Le 22 mars 1536, les envahisseurs bernois qui imposent la Réforme au pays, occupent Romainmôtier. Le 24 décembre 1536 ordre est donné de supprimer le culte catholique. Le 3 janvier 1537 Théodule de Riddes meurt et la vie monastique cesse à Romainmôtier. Autels et statues sont décrochés, l’église paroissiale détruite. L’église conventuelle est badigeonnée à la chaux et devient église paroissiale. Le narthex inférieur est transformé en cave et le narthex supérieur en grenier à blé.
Entre 1899 et 1914 a eu lieu la restauration de l’église : fouilles du sol pour retrouver les fondations des églises précédentes, décapage de la chaux qui recouvrait les murs, remise en place du mobilier… En 1952 on fêta solennellement le 1500e anniversaire de la fondation de Romainmôtier.
Le 15 octobre 1972, ce fut la dédicace du grand orgue à quatre claviers manuels, conçu par frère Jean-Luc de Taizé, et construit par la manufacture d’orgues Neidhardt et Lhôte, à Neuchâtel.
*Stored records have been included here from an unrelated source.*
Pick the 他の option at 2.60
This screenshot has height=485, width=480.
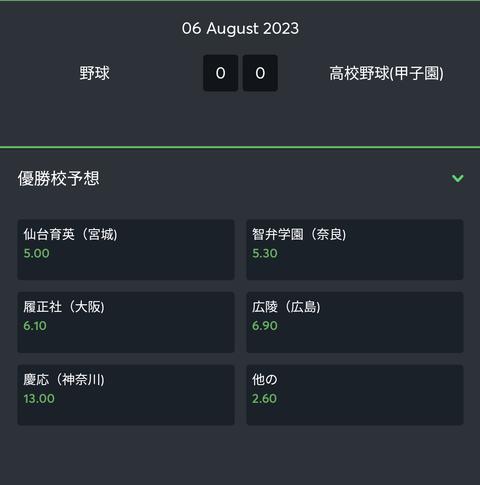355,395
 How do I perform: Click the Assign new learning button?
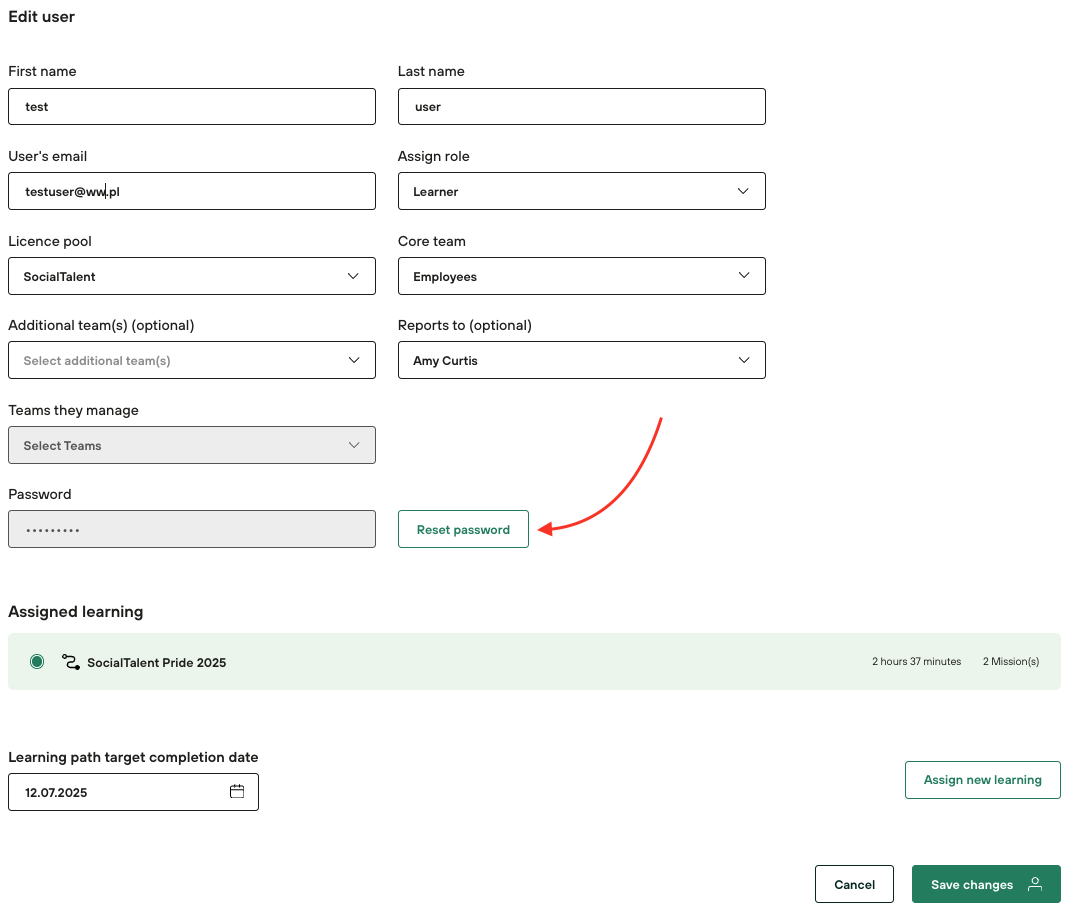click(x=982, y=780)
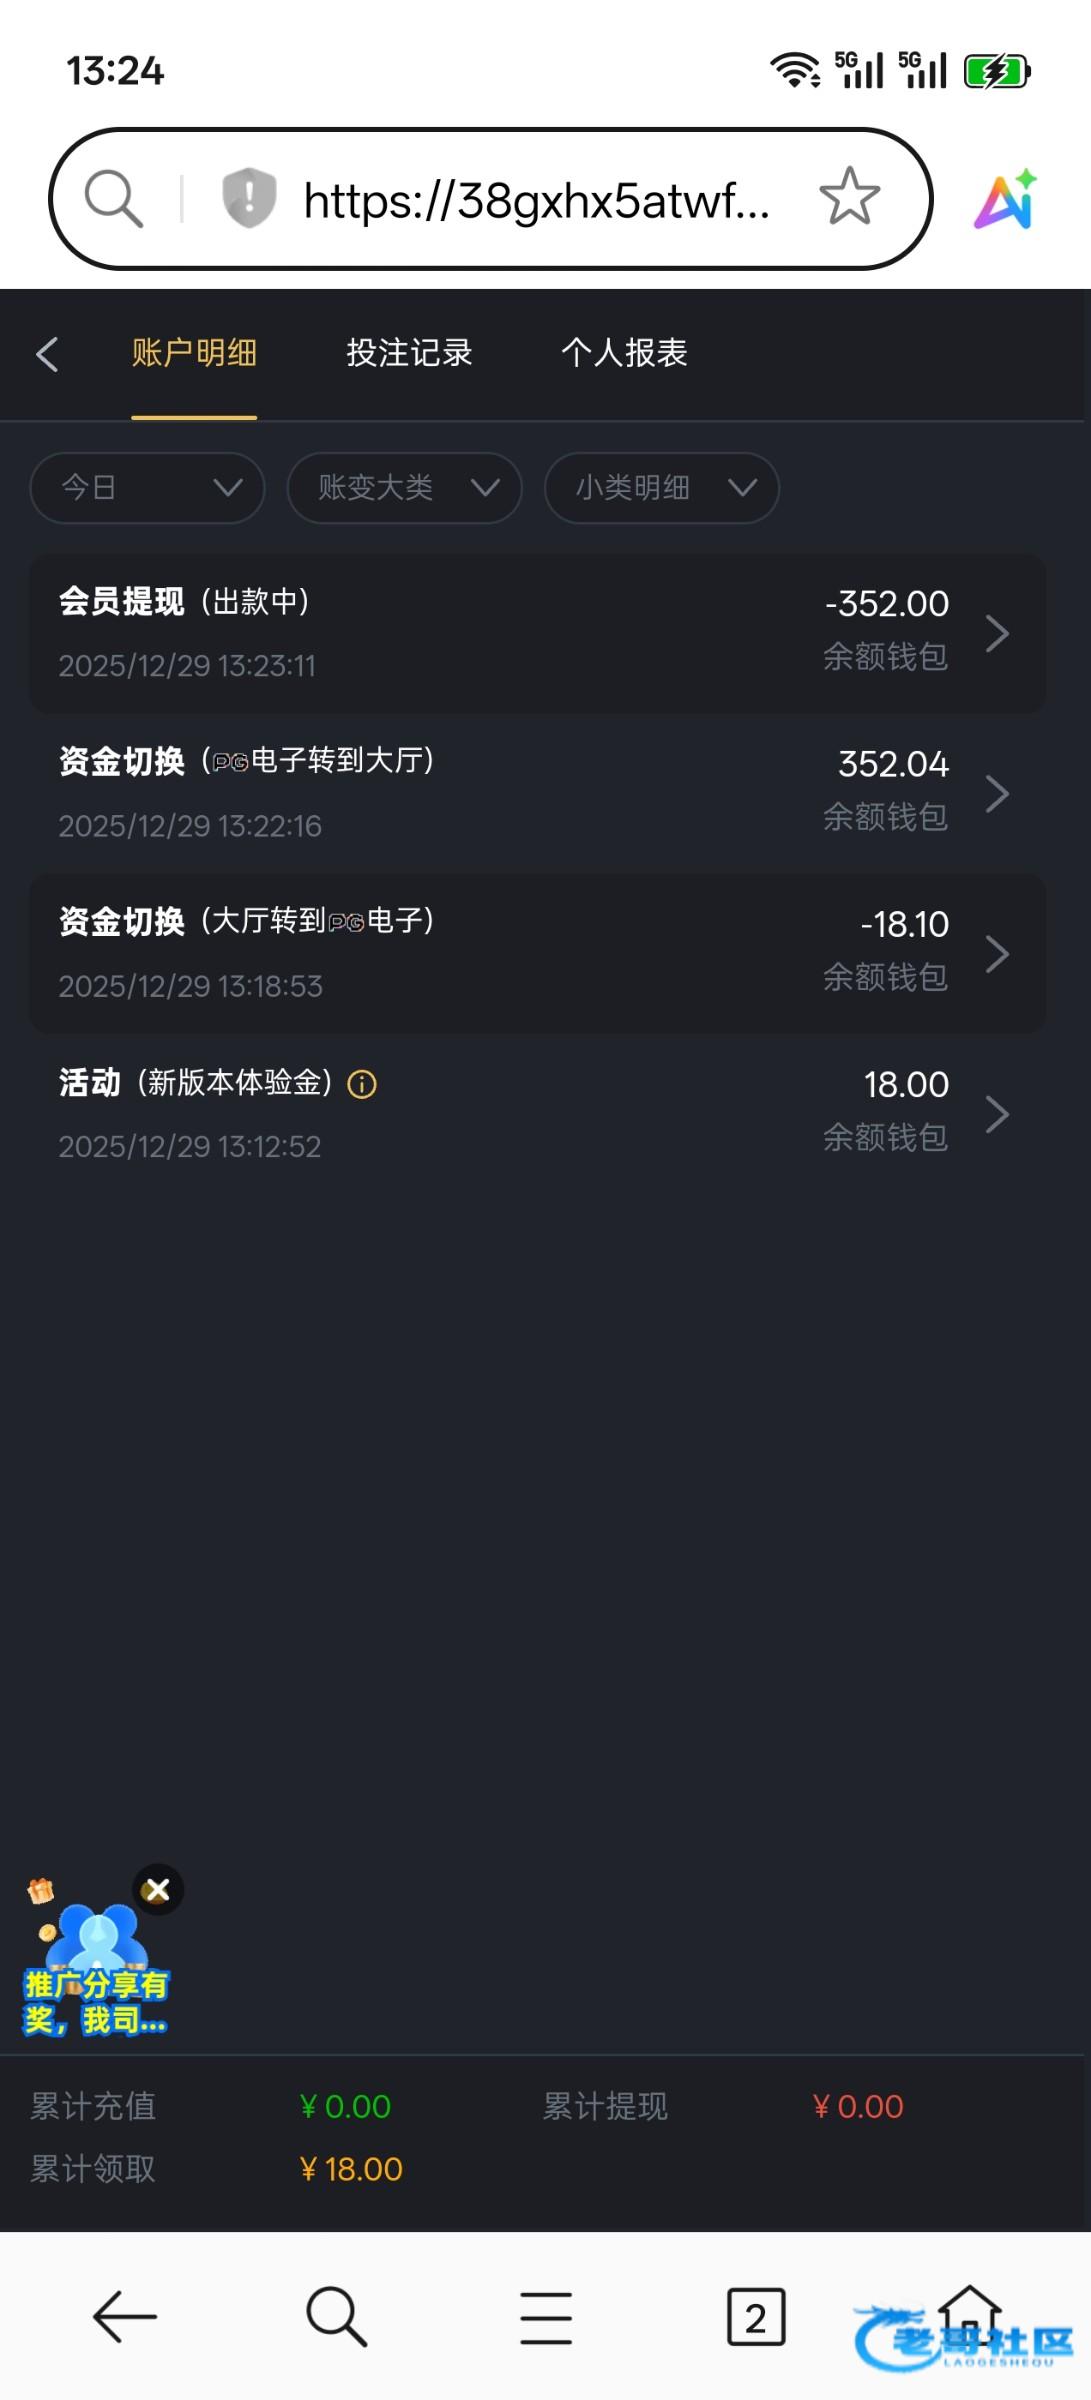
Task: Open the 352.04 PG电子转到大厅 transfer record
Action: click(538, 794)
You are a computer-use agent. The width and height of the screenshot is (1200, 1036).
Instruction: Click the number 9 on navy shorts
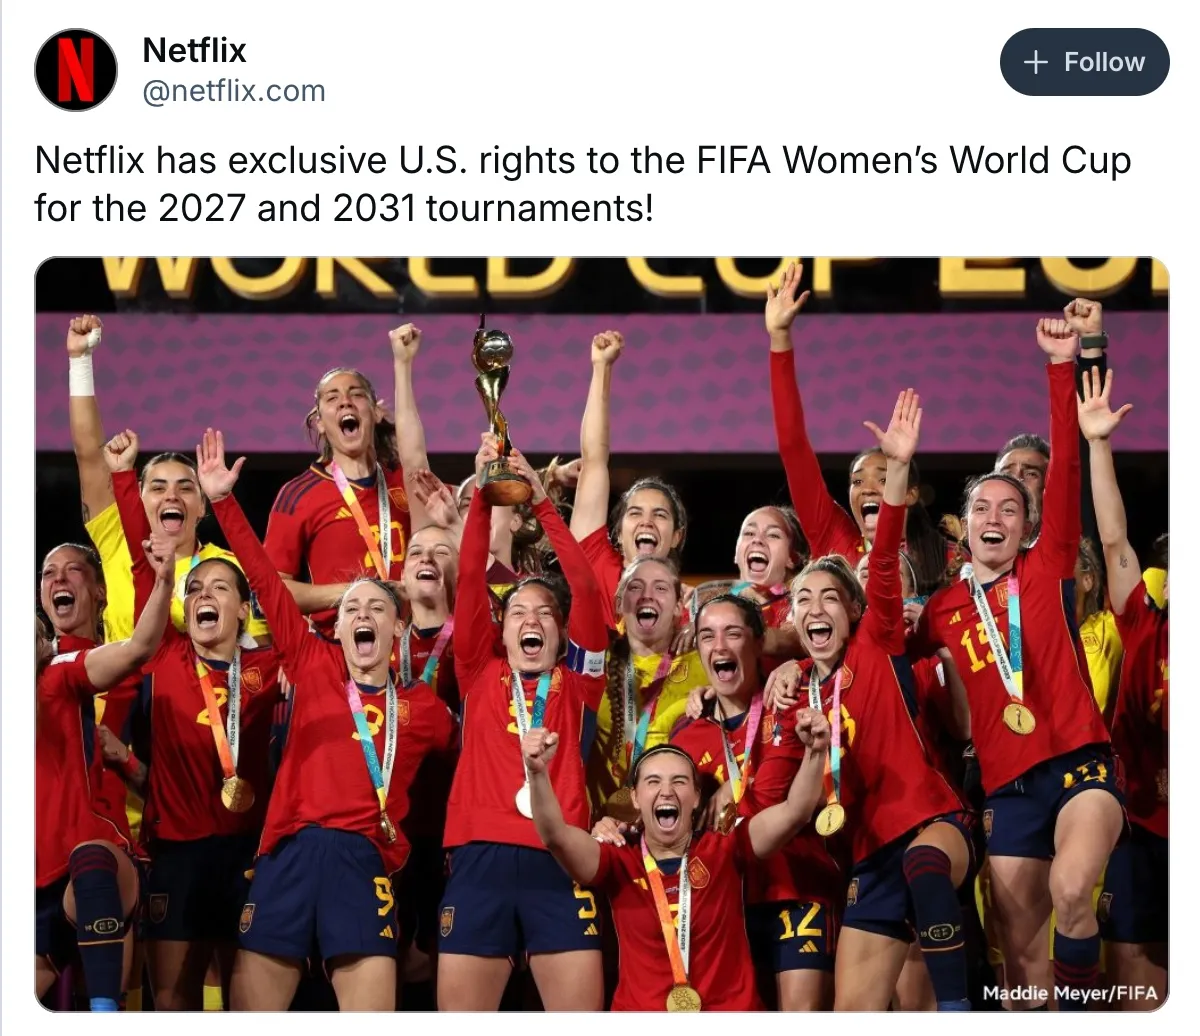pyautogui.click(x=383, y=895)
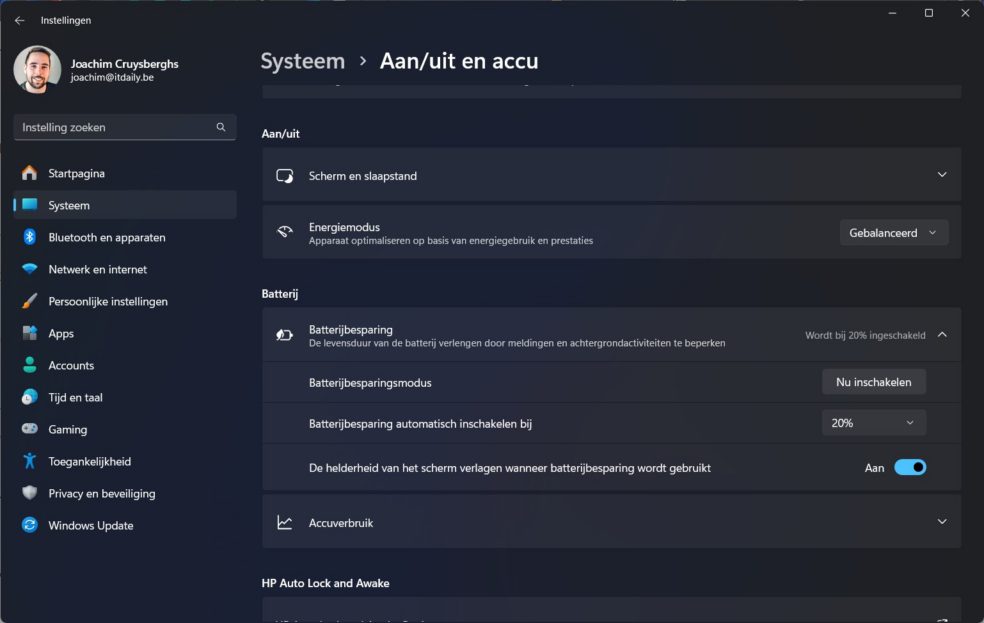Viewport: 984px width, 623px height.
Task: Click the back arrow icon
Action: (x=19, y=20)
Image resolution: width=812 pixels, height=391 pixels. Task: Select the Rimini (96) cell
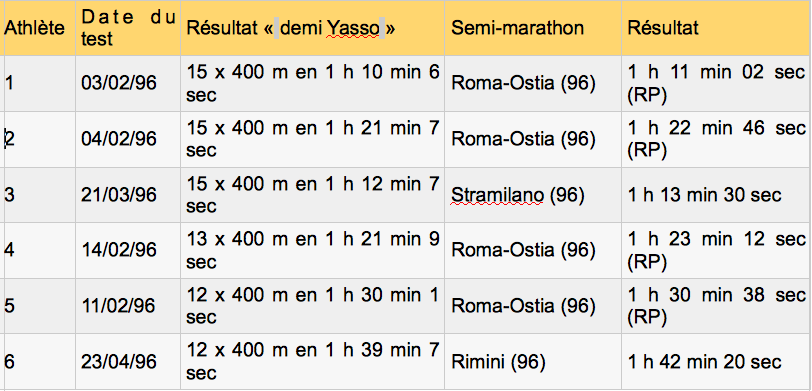(x=533, y=361)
Romainmôtier n’est pas un musée, mais quinze siècles de cultes divins ininterrompus en ont fait un haut lieu de la prière.
Devenu en 1536 paroisse de l’église réformée vaudoise, il rassemble aujourd’hui dans son sanctuaire les habitants de cinq communes. Depuis bien des années on prie ici pour l’unité des chrétiens et on œuvre pour le renouveau liturgique.
Avec l’accord de l’évêque et les autorités de l’église réformée vaudoise, une petite fraternité œcuménique s’est établie à Romainmôtier depuis le printemps 1973. Formée de diaconesses de Saint-Loup et de religieuses appartenant à la congrégation des Sacrés Cœurs, cette fraternité prie trois fois par jour dans l’église et assure l’accueil des nombreux visiteurs attirés par la qualité exceptionnelle de l’abbatiale.